▸ GOAL 1
In the article about bus painter Andrés Salazar, what does the banner beside his Superman self-portrait say this Panamanian hero is doing?
▸ GOAL 2
Write the next part of the article about bus painter Andrés Salazar, picking up after its final sentence.

▸ SELECTED EXTRACT

Also in this section:

El Valle mural
Black Superman: the popular art of Andrés Salazar
The Habitat of the Muses exhibition in Chiriqui
Vivo en el Ghetto: Kafu Banton's video tribute to Iromi and Colon
Poets' Corner
Cool Internet sites
Sparky the Wonder Dog
Museo de Arte Contemporaneo auction


Andres Salazar
Andrés Salazar

Afro-Panamanian Superman: Andrés Salazar
by Peter Szok

On the side of one of Panama’s “red devils,” the extravagantly painted buses which provide public transportation in the capital, artist Andrés Salazar (1955-) chose to depict himself as Superman. Salazar stands chiseled in his blue tights and cape, and he raises his brushes in a clenched hand. Next to him, a banner informs the viewers that this Panamanian hero is: “breaking down barriers.” If the portrait seems exaggerated or even humorous, one must remember the nature of bus painting and its tendencies for spectacle, for hyperbole, and self-promotion. The decorators are fundamentally commercial artists who are employed in a fiercely competitive sector. Dozens of small entrepreneurs operate Panama’s bus system, and these rivals hire the painters to help beat out their adversaries. The hope is to attract the attention of potential passengers and to lure them in with vibrant patterns, bombastic statements, and with eye-catching portrayals of actors and other celebrities. The architects of these designs often depict themselves in the imagery, or they mark them with their flamboyant signatures, in order to gain business and to build their reputations. Through much of the 1980s and 90s, Salazar was the genre’s dominant figure, and in several ways, he transformed himself into an extraordinary person, worthy of the title of “Afro-Panamanian Superman.”

▸ DATA LISTING
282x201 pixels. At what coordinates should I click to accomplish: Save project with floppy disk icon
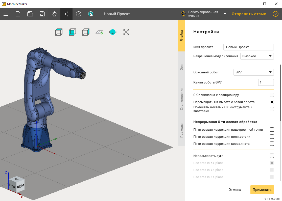[42, 14]
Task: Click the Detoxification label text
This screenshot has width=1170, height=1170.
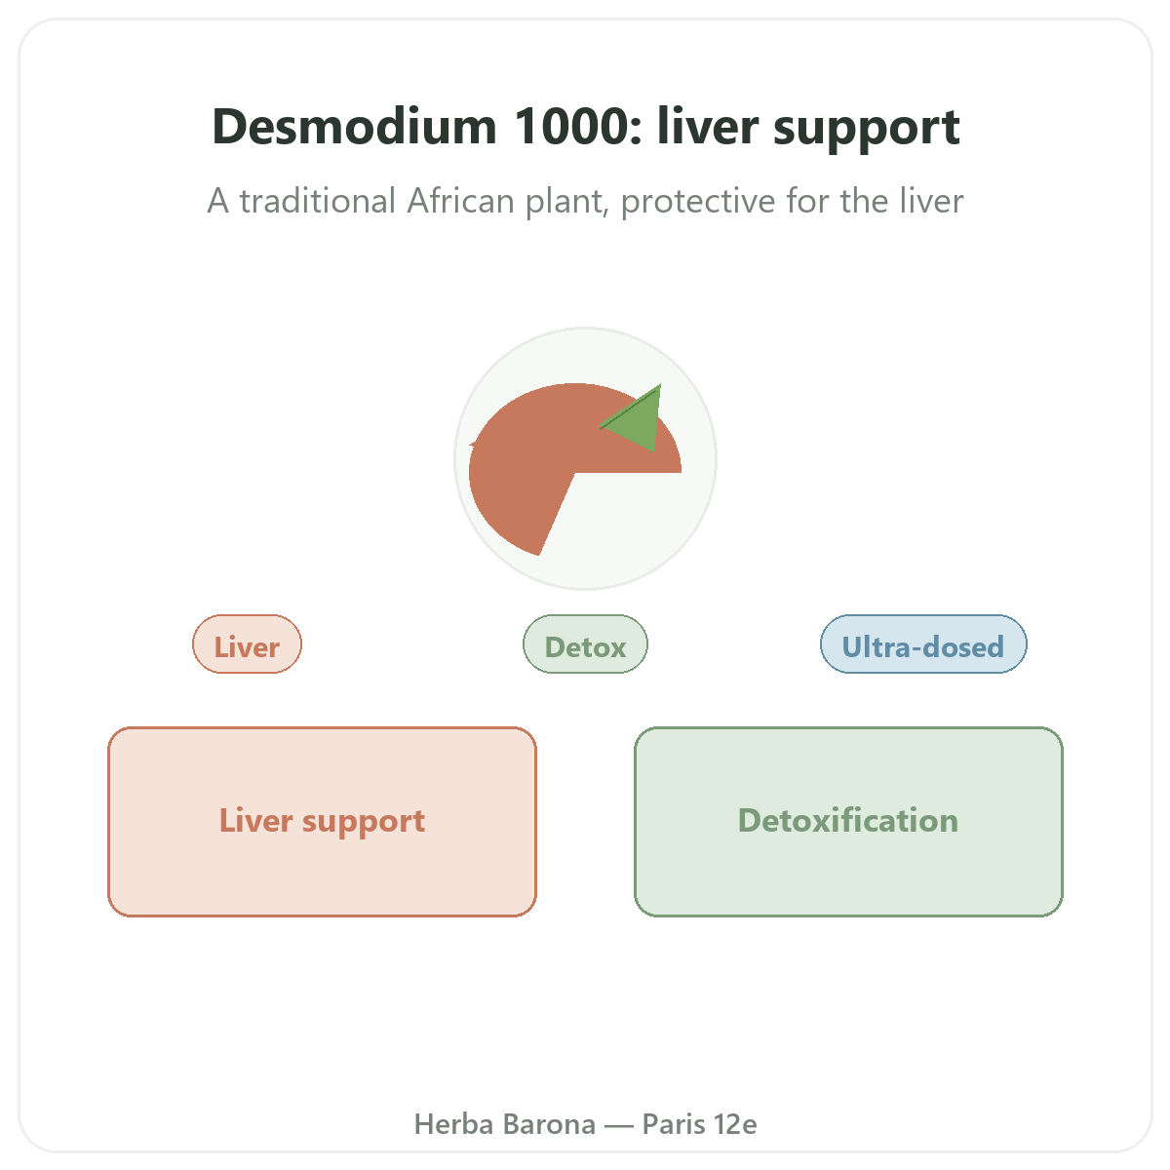Action: (x=848, y=820)
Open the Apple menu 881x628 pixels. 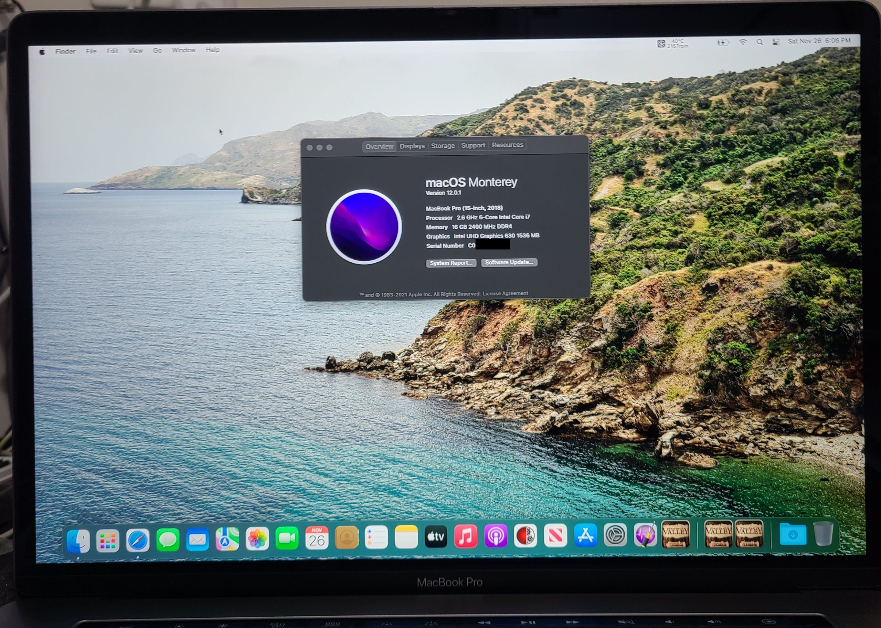coord(42,51)
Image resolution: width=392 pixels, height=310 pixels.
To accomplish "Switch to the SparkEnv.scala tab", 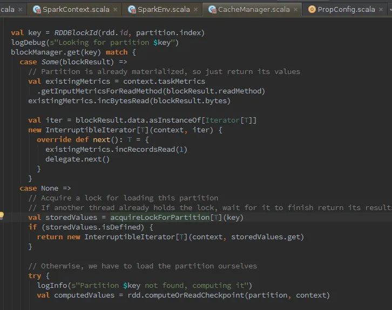I will tap(164, 9).
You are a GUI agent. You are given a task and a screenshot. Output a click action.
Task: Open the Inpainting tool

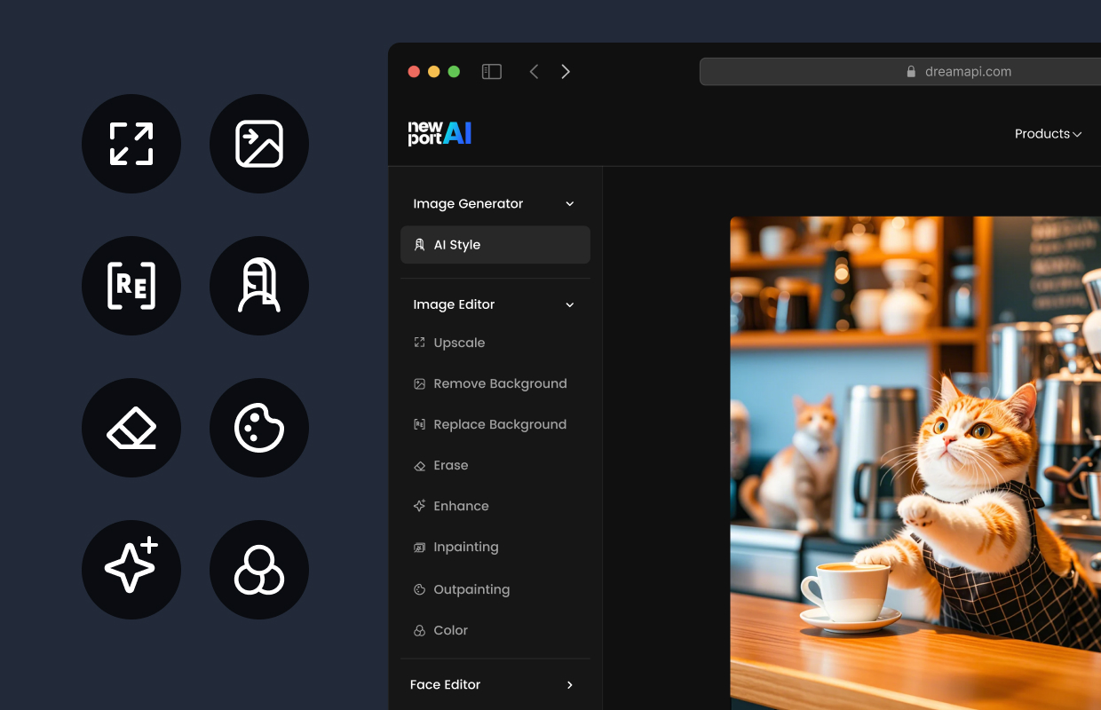tap(465, 547)
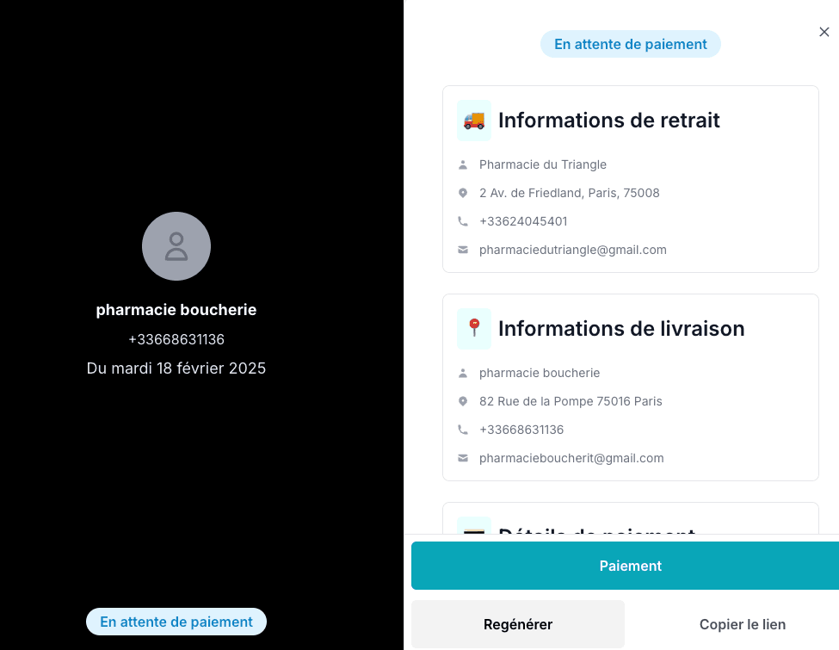Click envelope icon beside pharmaciebouchерit@gmail.com
Screen dimensions: 839x650
coord(463,458)
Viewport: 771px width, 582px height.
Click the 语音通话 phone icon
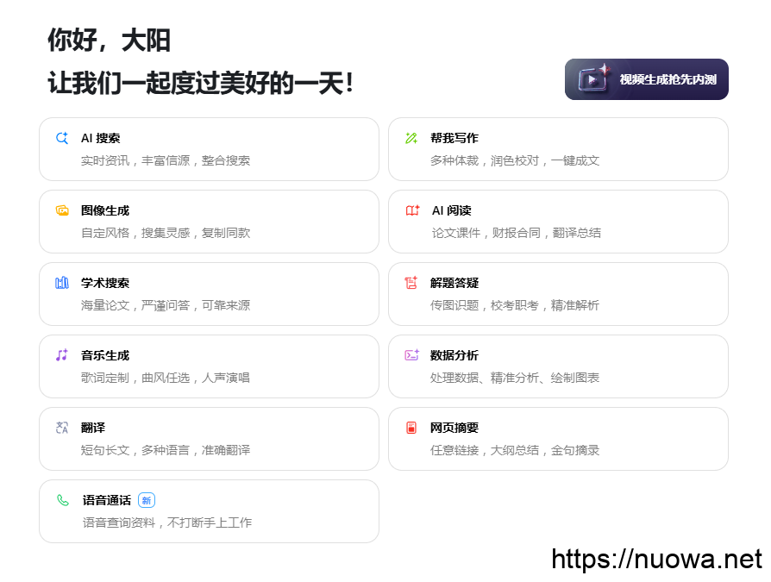[x=63, y=500]
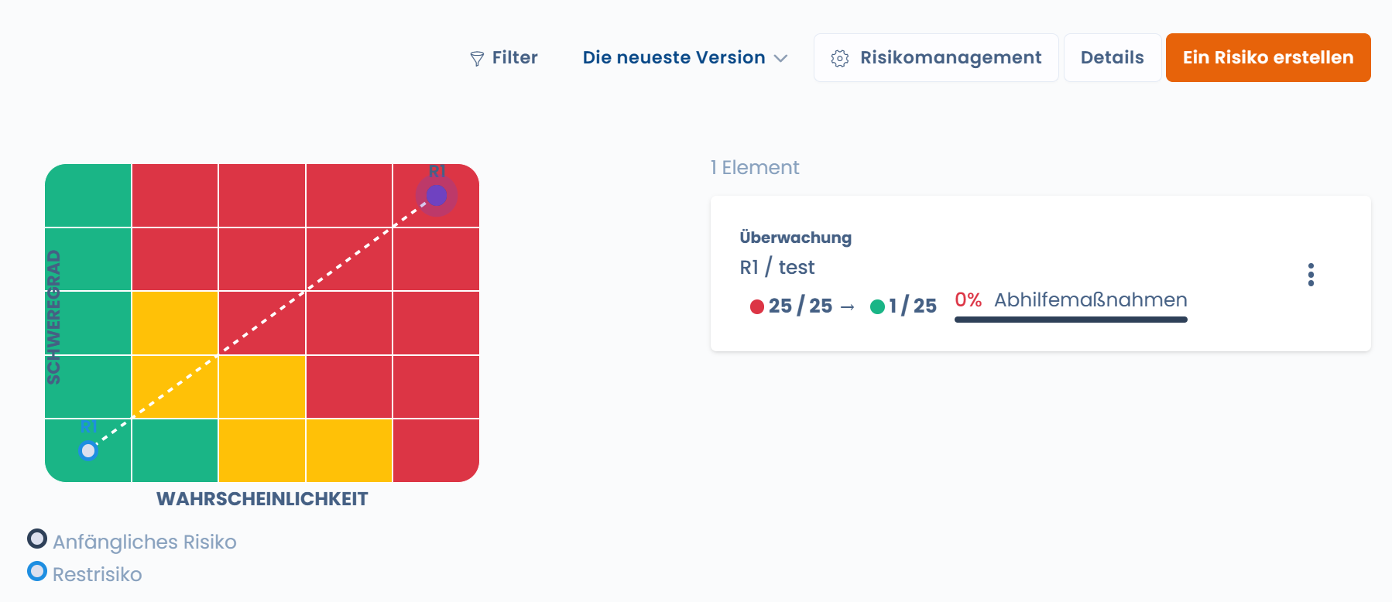1392x602 pixels.
Task: Click the green 1/25 residual score dot
Action: [x=877, y=306]
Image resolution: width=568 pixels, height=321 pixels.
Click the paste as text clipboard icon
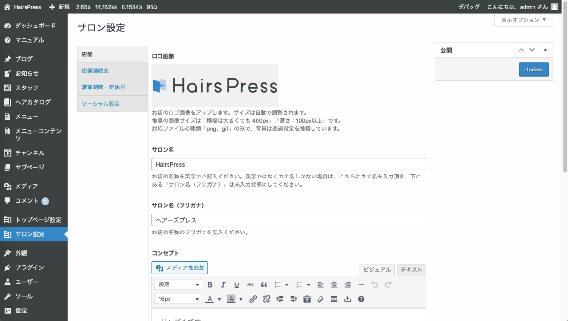(307, 299)
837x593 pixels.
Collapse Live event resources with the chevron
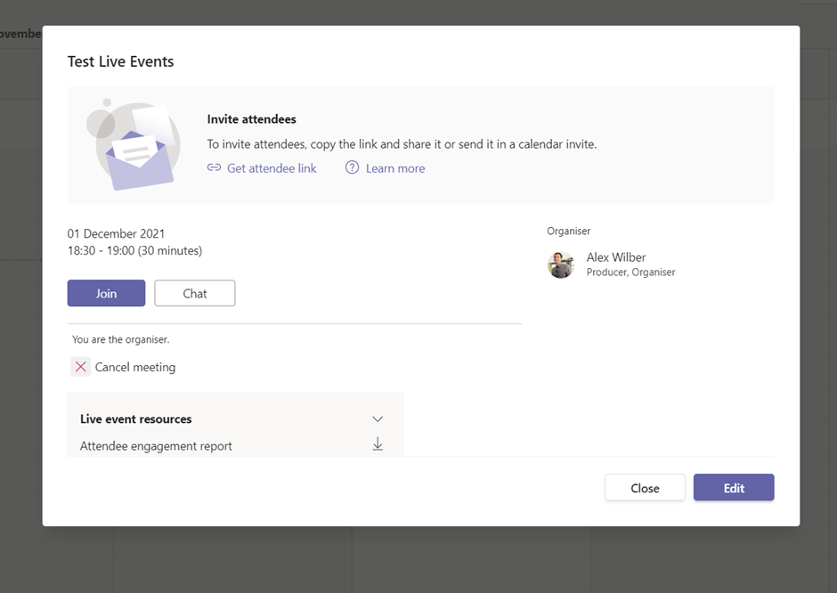(x=378, y=418)
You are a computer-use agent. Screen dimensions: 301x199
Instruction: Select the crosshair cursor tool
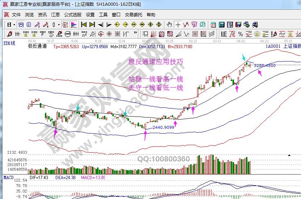[x=178, y=25]
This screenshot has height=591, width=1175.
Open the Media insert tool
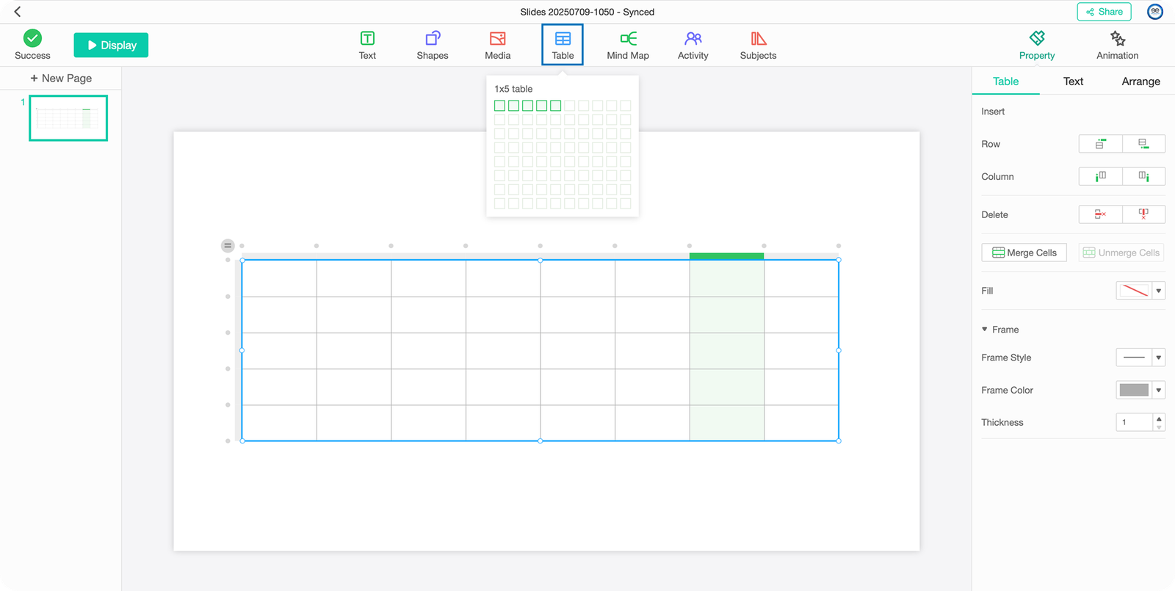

▸ RESULT 1
Breaking down barriers.

▸ RESULT 2
A self portrait

Salazar was born and raised in Panama City, and studied at the National School of Fine Arts. His years at the academy undoubtedly influenced his development, but probably more decisive in his formation were the informal contacts of his community. These acquaintances led him away from museums and galleries and instead encouraged Salazar to demonstrate his talents in Panama’s garages and on the streets of the capital. The city still boasts a large cadre of painters who function outside conventional artistic settings and who plaster their works onto the walls of restaurants, bars, hotels, and many similar establishments. If these images basically function to draw in customers, they also offer occasions for inspired individual expression. Today, terrific examples of these opportunities can be found in the capital’s numerous black barbershops, many of which teem with portraits of reggae stars, soccer players, boxers, and brassy hip-hop singers. As a young man, Salazar fell under the influence of this tradition. He interacted with artists such as Rubén Darío Coya, Billy Madriñán, and Teodoro Jesús de Villarué. All of them had decorated buses for several decades, as well as cantinas, stores, and other businesses. They readily shared their knowledge with the younger generations and encouraged the extension of this inventive Panamanian custom. In the mid-1970s, Salazar began to follow their example and gradually reshaped it with his own perspective.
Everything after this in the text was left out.